_Task instructions_: Find the line with "https://kgs.link/youtubeFR (326, 878)" in the records below. Copy it and every line after it, up to and including the line with "[UltraVid.io] (135, 12)".

── Supplied data

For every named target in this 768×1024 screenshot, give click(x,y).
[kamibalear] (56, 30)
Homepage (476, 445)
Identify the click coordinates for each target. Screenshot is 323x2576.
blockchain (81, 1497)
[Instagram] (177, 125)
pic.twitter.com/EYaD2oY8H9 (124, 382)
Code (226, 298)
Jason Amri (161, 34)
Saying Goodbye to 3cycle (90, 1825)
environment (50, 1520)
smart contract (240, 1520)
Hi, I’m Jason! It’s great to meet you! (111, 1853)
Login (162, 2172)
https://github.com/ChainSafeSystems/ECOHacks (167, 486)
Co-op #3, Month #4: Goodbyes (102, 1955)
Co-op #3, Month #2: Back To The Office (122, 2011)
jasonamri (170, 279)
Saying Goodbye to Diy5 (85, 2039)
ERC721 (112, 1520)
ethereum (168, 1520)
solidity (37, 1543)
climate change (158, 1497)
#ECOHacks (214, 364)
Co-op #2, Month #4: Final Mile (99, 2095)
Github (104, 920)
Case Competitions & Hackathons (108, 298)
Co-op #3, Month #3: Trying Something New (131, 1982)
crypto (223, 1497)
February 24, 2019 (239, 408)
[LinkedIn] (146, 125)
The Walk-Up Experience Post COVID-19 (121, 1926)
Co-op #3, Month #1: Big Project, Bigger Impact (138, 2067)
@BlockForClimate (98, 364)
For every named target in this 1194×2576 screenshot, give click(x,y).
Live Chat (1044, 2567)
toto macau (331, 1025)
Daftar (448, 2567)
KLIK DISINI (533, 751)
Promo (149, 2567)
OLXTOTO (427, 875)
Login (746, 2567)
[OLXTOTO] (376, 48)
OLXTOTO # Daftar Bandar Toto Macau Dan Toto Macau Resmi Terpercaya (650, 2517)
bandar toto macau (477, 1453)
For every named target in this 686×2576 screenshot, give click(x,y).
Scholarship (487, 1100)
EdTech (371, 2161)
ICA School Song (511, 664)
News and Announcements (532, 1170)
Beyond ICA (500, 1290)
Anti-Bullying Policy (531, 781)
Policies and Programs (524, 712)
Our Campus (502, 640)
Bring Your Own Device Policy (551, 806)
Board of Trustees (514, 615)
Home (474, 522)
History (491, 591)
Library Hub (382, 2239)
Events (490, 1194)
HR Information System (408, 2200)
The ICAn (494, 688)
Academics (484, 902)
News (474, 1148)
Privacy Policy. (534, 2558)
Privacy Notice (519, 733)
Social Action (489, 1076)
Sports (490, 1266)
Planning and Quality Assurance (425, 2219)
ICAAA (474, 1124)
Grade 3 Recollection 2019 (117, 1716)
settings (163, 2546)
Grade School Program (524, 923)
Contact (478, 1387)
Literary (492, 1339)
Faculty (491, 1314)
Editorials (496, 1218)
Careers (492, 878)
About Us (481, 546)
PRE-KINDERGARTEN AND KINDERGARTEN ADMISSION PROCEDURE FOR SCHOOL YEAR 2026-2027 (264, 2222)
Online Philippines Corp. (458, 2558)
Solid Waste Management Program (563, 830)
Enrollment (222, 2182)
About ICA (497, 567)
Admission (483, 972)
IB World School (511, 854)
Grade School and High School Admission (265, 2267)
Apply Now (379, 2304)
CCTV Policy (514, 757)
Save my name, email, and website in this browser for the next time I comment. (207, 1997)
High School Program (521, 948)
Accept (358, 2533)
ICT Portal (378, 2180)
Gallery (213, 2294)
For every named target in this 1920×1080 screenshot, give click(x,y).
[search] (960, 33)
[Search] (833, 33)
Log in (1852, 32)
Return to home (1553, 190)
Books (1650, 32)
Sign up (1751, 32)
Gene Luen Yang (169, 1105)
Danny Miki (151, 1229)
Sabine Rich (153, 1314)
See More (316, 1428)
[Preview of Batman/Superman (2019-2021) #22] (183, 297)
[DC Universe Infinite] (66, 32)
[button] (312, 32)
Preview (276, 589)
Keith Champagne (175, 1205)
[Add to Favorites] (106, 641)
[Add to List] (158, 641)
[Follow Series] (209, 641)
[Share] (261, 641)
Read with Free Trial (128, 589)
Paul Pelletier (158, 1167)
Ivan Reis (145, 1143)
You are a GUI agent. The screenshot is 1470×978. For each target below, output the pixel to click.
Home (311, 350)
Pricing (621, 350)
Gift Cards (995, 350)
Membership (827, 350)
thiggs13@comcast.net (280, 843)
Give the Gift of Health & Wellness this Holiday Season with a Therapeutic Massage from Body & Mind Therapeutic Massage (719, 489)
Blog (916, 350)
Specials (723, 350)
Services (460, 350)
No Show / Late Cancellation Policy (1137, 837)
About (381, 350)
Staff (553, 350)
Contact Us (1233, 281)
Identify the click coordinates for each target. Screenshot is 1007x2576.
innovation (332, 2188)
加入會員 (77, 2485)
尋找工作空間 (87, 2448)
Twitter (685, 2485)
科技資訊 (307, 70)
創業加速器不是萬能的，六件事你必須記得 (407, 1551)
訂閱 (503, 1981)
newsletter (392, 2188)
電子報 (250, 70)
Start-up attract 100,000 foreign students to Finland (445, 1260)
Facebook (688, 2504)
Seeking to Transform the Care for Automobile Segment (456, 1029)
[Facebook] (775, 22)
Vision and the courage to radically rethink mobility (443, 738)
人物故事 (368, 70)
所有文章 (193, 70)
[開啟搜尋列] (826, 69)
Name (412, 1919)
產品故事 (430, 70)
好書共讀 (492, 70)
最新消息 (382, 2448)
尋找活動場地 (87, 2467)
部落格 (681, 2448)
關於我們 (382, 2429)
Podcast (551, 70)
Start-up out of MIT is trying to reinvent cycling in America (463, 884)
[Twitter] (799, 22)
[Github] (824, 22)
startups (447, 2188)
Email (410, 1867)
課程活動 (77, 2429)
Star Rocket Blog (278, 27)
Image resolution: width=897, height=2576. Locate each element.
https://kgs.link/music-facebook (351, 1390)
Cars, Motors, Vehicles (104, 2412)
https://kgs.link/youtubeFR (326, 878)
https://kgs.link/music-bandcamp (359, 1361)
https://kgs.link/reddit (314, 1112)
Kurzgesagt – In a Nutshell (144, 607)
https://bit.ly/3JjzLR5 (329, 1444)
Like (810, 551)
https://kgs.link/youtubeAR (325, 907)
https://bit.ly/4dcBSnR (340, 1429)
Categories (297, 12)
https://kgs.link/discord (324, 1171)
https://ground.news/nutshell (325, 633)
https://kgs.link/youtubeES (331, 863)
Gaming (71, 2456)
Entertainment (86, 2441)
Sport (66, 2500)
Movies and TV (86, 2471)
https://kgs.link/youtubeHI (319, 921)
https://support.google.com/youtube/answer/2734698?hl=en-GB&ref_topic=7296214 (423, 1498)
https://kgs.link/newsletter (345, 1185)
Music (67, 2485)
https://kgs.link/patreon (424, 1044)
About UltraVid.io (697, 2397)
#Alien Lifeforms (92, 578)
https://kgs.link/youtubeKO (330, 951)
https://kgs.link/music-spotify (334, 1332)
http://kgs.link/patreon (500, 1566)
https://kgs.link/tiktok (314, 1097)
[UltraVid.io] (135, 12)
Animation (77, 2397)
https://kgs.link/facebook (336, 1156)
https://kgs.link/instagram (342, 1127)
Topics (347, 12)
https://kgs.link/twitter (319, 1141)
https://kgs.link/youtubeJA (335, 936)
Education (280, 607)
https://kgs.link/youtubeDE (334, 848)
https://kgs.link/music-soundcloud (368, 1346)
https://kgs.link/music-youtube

────

_Reply_:
https://kgs.link/youtubeFR (326, 878)
https://kgs.link/music-bandcamp (359, 1361)
https://kgs.link/reddit (314, 1112)
Kurzgesagt – In a Nutshell (144, 607)
https://bit.ly/3JjzLR5 (329, 1444)
Like (810, 551)
https://kgs.link/youtubeAR (325, 907)
https://bit.ly/4dcBSnR (340, 1429)
Categories (297, 12)
https://kgs.link/discord (324, 1171)
https://ground.news/nutshell (325, 633)
https://kgs.link/youtubeES (331, 863)
Gaming (71, 2456)
Entertainment (86, 2441)
Sport (66, 2500)
Movies and TV (86, 2471)
https://kgs.link/youtubeHI (319, 921)
https://support.google.com/youtube/answer/2734698?hl=en-GB&ref_topic=7296214 (423, 1498)
https://kgs.link/newsletter (345, 1185)
Music (67, 2485)
https://kgs.link/patreon (424, 1044)
About UltraVid.io (697, 2397)
#Alien Lifeforms (92, 578)
https://kgs.link/youtubeKO (330, 951)
https://kgs.link/music-spotify (334, 1332)
http://kgs.link/patreon (500, 1566)
https://kgs.link/tiktok (314, 1097)
[UltraVid.io] (135, 12)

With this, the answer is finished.